Le système des tramways de Nantes occupe une place importante dans l’histoire des transports urbains français. La ville figure parmi les pionnières en matière de traction électrique. Après l’ère des tramways hippomobiles inaugurée en 1879, le réseau nantais connaît une électrification progressive à partir des années 1890, conduisant à une modernisation importante des lignes exploitées par la Compagnie des Tramways de Nantes.
Ces jetons, utilisés comme bons de transport ou titres de circulation, facilitaient la gestion des flux de passagers et le contrôle des tarifs sur le réseau.
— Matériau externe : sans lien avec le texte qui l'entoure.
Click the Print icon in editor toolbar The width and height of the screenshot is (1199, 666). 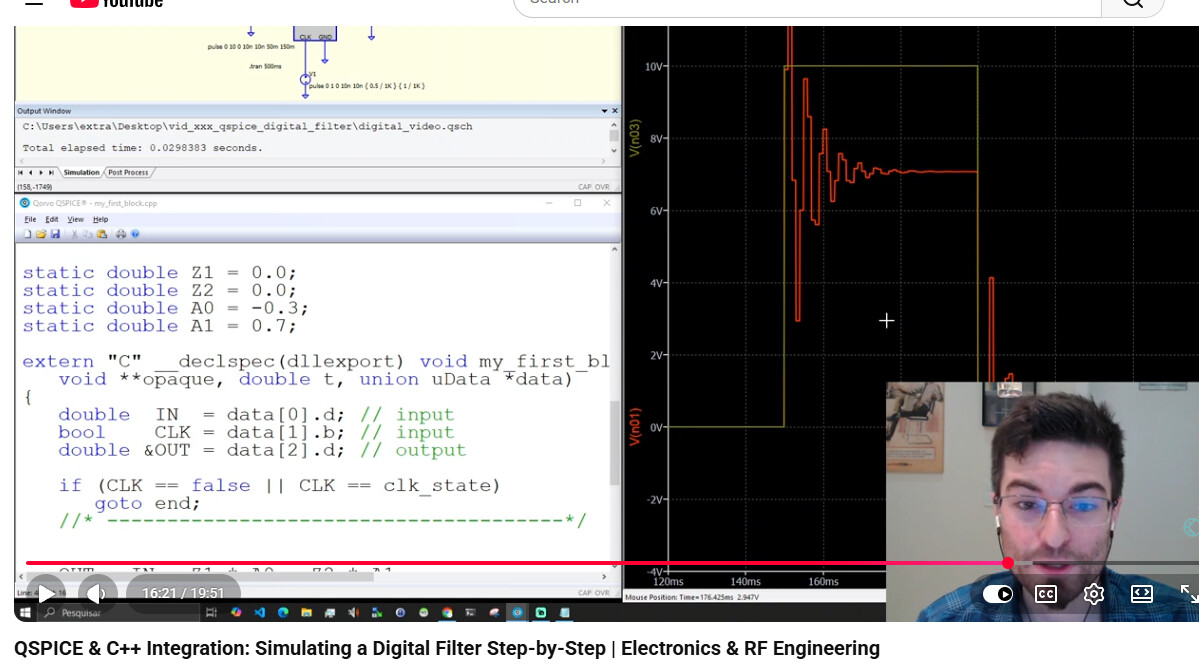[x=119, y=234]
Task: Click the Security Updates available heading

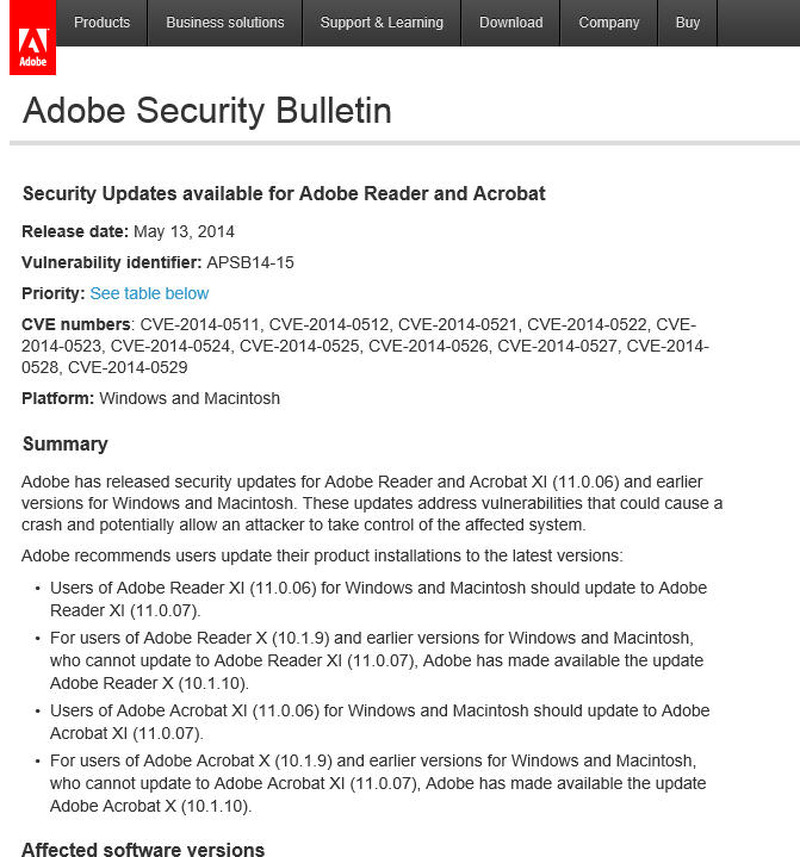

La mention de compostage témoigne du système de validation mécanique ou manuelle mis en place afin d’empêcher la réutilisation frauduleuse des titres de transport.
L’utilisation de l’aluminium pour la fabrication de ces jetons répondait à des contraintes techniques et économiques précises. Léger, peu coûteux et résistant à la corrosion, ce métal était particulièrement adapté aux objets manipulés quotidiennement dans un environnement urbain. Ces jetons reflètent une période de transition durant laquelle les compagnies privées de transport devaient standardiser leurs moyens de paiement internes pour accompagner l’augmentation de la fréquentation des lignes.
Cette pièce constitue aujourd’hui un témoignage matériel de l’évolution des transports publics dans l’agglomération nantaise au début du XXe siècle. Elle illustre les pratiques quotidiennes des usagers avant les profondes restructurations du réseau au milieu du siècle, qui conduiront à la disparition temporaire du tramway nantais avant sa réintroduction moderne dans les années 1980.